Manitoba·Analysis

Getting the swab done: How Manitoba wound up with a Winnipeg COVID backlog

For nearly a month, Manitoba has been unable to keep up with the demand for COVID-19 swabs in Winnipeg, even as lab testing and contact tracing capacities increased.

Lab testing increased. Contact tracing increased. But Manitoba got caught flat-footed on the demand for a swab

Motorists are waiting up to six hours for a swab at Winnipeg’s only drive-through COVID-19 testing site on Main Street. (Lyzaville Sale/CBC)

For months, the people leading Manitoba's pandemic response have cited more testing for COVID-19 as one of the most important means of keeping the disease at bay.

"We know that through increased testing there is an increased possibility that we'll be able to build confidence — not only in the general public, but in the health officials whose guidance we must listen to — that we are not opening the door to a resurgence in COVID infections," Premier Brian Pallister said on April 16, only one month into the pandemic.

Additional testing capacity gives Manitobans confidence "that when they move around, when they shop, they're able to do so safely," the premier continued on April 28.

Five months later, Manitoba has vastly increased the number of genetic tests that can be processed in a given day. Cadham Provincial Lab and private laboratory service Dynacare have the combined capacity to process around 2,600 to 2,800 tests per day, various officials have stated over the past two months.

That's shy of the 3,000 daily tests Pallister set out as a target on April 28, but a vast improvement over where Manitoba was in April.

The problem is there is a logjam right now in Winnipeg that has little to do with lab capacity. 

For nearly a month, Manitoba has been unable to keep up with the demand for COVID-19 swabs in Winnipeg, where cases of the disease have spiked as a result of more widespread community transmission.

The bottleneck exists at the start of the testing process. Winnipeggers have been forced to wait in lines or in their cars for hours for a COVID-19 swab at one of five sampling stations.

Winnipeggers have complained about the time it takes for staff to collect their personal information at these sites, the relatively short hours of operation and, of course, the wait itself.

A deterrent to testing

The severe inconvenience of getting tested has become a deterrent to testing. 

"Do you know many people left that line, because they just couldn't wait there any more?" asked Maria Mannello, who waited six hours for a test at the Main Street drive-thru site on Tuesday.

This is a major epidemiological problem.

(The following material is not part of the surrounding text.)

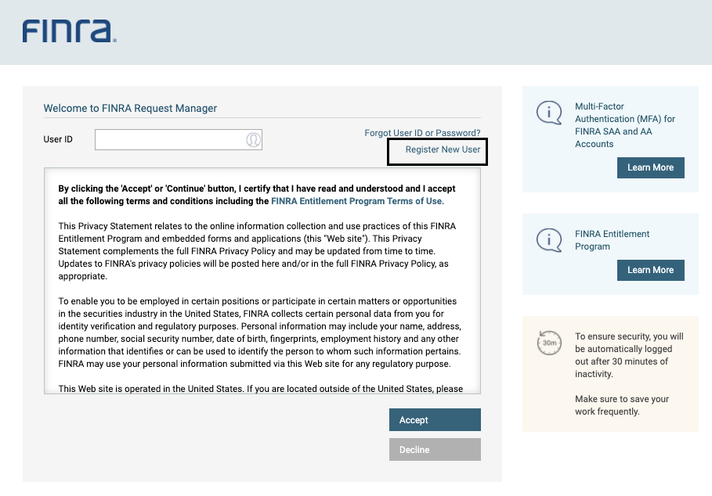The height and width of the screenshot is (496, 712).
Task: Click the 30m timer icon
Action: (548, 342)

Until an effective vaccine is developed, the main way to keep COVID-19 in check is to test as many symptomatic, vulnerable or exposed people as possible, isolate the infected patients quickly and then identify and test their close contacts.

That is a Captain Obvious observation to anyone who has paid close attention to the pandemic. So far, Manitoba appears to have done well when it comes to the lab testing and contact tracing.

A person being tested for COVID in their car is shown.
An individual is tested for COVID-19 at the Town Centre in downtown Brandon on Aug. 11, 2020. (Ian Froese/CBC)

The inability of Manitoba to make it easier get a swab in Winnipeg — where there were 591 active cases of COVID-19 as of Saturday — has confounded our pandemic leaders.

"It's definitely an important issue and so we are addressing it. I think that it's vital," Chief Provincial Public Health Officer Dr. Brent Roussin said Thursday, referring to the need to swab more people.

Adding testing sites like the one Dynacare started operating in Winnipeg on Wednesday is not a simple task, Health Minister Cameron Friesen suggested.

"You have security, you have logistics, you've got the mobile vans themselves providing the services. You have to determine where a site is available. There is the issue of supply, the issue of co-ordination with the system," Friesen said.

Neither Friesen nor Roussin could explain why the hours are not extended at Winnipeg's four government-run swabbing stations and the Dynacare mobile site.

Staffing doesn't explain bottleneck

The availability of nurses to conduct the swabbing does not appear to be an insurmountable obstacle.

Two nurses at a time work at the Dynacare mobile site on Portage Avenue, the company said. There are six nurses at a time working at each of the Main Street drive-thru centre and the St. Mary's Road walk-in site, five at the Pembina Highway walk-in station and four at Thunderbird House on Main Street, according to the province.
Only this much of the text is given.